Table saws and Twombly: the Fourth Circuit upholds an antitrust claim against big table-saw manufacturers

SD3, LLC v. Black & Decker (U.S.) Inc., No. 14-1746 (4th Cir. Sept. 15, 2015).

SawStop is an Oregon company that has patented a finger-saving device for table saws. The device applies a small amount of electrical voltage to the saw, and then monitors the current. Because the human body is more conductive than wood, any contact with the body will change the current and trigger a brake that stops the saw immediately. 

SawStop alleges that a group of table-saw manufacturers conspired to boycott its product, thereby violating the Sherman Act. Initially, table-saw manufacturers were receptive to SawStop, but then they became concerned that one manufacturer’s adoption of the technology might open the others to product liability. As a result, the manufacturers met in October 2001 and allegedly agreed to a boycott. Soon thereafter, contract negotiations between SawStop and two table-saw manufacturers ended with little explanation. And, around the same time, contract negotiations with a third manufacturer ended when the manufacturer demanded that SawStop take a tiny royalty and indemnify the manufacturer for liability—a demand that SawStop sees as pretextual.

Citing Bell Atlantic Corp. v. Twombly, the district court dismissed SawStop’s antitrust claims as implausible.

A majority of this Fourth Circuit panel now partly reverses this dismissal. While upholding the district court’s dismissal of some claims, the majority holds that SawStop has plausibly alleged that the table-saw manufacturers agreed to boycott its product. Twombly, says the majority, holds that an antitrust conspiracy claim must plead parallel conduct by the conspirers—plus something “more.” SawStop has pleaded parallel conduct: some manufacturers stopped negotiations, another made what appears to be a bad-faith offer, and the others refused to negotiate at all. SawStop has also pleaded the required “more”: it has offered a detailed story about the October 2001 manufacturer meeting in which representatives from the manufacturers agreed to the boycott. Plus, SawStop has offered a plausible motive for this boycott: fear of product liability. 

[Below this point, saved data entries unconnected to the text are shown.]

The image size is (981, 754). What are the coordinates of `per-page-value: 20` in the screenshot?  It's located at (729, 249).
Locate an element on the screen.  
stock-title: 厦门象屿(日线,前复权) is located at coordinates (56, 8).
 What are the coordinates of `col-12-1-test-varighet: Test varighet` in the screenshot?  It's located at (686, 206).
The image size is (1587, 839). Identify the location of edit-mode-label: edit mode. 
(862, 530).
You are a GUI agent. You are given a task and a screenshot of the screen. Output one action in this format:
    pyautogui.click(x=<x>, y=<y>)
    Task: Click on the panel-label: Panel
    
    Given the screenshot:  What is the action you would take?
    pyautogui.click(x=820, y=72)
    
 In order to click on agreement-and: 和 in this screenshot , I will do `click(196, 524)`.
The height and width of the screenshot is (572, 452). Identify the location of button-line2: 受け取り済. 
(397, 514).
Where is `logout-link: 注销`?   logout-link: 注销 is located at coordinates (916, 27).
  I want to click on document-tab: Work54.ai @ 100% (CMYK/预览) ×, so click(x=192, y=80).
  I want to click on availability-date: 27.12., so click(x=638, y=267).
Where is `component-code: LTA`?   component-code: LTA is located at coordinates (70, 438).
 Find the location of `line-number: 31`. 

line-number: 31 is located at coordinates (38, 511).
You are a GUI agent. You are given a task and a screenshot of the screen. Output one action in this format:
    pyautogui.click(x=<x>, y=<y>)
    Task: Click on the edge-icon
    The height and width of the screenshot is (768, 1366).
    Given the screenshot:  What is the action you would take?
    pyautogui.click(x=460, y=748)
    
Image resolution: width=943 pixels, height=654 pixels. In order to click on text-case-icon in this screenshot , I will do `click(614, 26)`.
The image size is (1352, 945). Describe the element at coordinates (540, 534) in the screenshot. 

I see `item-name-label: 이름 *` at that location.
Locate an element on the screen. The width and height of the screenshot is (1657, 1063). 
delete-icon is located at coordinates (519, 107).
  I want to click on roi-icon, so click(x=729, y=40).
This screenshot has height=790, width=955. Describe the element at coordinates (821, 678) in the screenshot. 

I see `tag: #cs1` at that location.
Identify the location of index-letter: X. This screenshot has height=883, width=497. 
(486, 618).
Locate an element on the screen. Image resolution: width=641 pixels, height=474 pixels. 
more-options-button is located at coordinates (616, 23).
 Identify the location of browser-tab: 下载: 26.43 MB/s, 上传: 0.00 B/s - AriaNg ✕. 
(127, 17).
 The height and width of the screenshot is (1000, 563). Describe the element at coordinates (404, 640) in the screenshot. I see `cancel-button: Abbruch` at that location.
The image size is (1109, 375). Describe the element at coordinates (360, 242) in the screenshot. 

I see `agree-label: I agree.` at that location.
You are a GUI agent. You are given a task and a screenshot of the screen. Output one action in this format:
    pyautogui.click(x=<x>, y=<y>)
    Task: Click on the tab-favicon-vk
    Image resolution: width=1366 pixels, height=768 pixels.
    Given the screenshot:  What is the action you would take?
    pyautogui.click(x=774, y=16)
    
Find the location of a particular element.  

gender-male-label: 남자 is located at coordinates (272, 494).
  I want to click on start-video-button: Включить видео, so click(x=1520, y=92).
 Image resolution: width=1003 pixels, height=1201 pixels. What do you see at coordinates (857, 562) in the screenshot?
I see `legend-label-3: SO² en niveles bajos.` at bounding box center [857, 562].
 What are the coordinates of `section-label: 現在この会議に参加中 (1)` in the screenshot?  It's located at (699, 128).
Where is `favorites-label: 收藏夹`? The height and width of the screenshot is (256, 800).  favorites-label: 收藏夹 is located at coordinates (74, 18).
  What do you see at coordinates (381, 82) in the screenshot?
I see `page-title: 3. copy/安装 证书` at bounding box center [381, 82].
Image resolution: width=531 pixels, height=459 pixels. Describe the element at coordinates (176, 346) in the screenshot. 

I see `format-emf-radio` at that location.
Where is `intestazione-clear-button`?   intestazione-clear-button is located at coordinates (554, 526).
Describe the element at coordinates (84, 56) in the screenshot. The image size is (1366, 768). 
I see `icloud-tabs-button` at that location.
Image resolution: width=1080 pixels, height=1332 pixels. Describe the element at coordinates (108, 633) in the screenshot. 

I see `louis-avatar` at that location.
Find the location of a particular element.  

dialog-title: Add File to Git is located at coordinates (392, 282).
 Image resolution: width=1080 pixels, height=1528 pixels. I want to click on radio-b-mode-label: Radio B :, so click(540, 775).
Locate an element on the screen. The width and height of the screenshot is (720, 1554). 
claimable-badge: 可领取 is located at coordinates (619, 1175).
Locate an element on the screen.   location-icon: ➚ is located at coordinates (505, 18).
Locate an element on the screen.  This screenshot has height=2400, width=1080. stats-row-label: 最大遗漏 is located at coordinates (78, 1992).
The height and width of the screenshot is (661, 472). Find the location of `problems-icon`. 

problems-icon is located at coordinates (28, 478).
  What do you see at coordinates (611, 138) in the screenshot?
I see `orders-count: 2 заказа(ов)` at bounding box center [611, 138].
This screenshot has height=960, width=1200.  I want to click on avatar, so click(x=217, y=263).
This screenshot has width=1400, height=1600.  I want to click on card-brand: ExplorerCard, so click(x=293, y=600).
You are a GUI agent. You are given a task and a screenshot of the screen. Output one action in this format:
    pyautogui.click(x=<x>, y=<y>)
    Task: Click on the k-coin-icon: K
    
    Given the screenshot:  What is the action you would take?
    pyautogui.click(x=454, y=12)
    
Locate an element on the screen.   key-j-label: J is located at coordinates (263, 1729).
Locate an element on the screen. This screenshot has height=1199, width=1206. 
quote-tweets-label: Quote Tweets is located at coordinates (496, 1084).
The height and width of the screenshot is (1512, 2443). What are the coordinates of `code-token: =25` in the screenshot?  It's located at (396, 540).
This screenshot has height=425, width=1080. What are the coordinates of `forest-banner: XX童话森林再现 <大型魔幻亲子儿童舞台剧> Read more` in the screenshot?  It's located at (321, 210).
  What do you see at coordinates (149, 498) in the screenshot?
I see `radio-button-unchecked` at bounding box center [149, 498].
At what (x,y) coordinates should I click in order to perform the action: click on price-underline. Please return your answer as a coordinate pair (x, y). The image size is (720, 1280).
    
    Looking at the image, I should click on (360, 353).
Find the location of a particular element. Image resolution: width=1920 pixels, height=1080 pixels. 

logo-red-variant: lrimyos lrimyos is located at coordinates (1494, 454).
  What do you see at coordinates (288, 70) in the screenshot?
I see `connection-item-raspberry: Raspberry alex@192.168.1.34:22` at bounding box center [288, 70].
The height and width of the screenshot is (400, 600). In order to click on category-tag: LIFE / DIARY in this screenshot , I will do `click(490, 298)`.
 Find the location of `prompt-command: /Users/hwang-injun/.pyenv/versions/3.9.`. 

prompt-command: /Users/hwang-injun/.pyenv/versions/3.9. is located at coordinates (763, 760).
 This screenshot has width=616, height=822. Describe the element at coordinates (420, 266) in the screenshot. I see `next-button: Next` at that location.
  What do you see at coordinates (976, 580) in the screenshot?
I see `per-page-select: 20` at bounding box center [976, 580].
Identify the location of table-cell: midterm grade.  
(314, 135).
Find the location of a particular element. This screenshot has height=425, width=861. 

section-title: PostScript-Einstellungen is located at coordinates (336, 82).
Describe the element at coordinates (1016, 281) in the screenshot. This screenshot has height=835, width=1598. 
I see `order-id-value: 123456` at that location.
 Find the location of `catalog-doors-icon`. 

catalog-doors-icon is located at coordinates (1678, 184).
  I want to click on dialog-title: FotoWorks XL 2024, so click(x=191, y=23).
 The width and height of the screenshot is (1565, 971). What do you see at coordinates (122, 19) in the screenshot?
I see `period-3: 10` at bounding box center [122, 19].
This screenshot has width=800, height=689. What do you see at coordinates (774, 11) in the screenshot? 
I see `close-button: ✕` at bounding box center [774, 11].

Judge Agee authors the panel majority’s opinion, while Judge Wynn writes a concurrence that responds to Judge Wilkinson’s partial dissent. That dissent, in turn, argues that Twombly requires dismissal of all of SawStop’s claims, and disagrees with the majority on just about every point. It deems the allegations of parallel conduct insufficient, and finds the allegations about the October 2001 meeting, and about the manufacturers’ motives, to be implausible.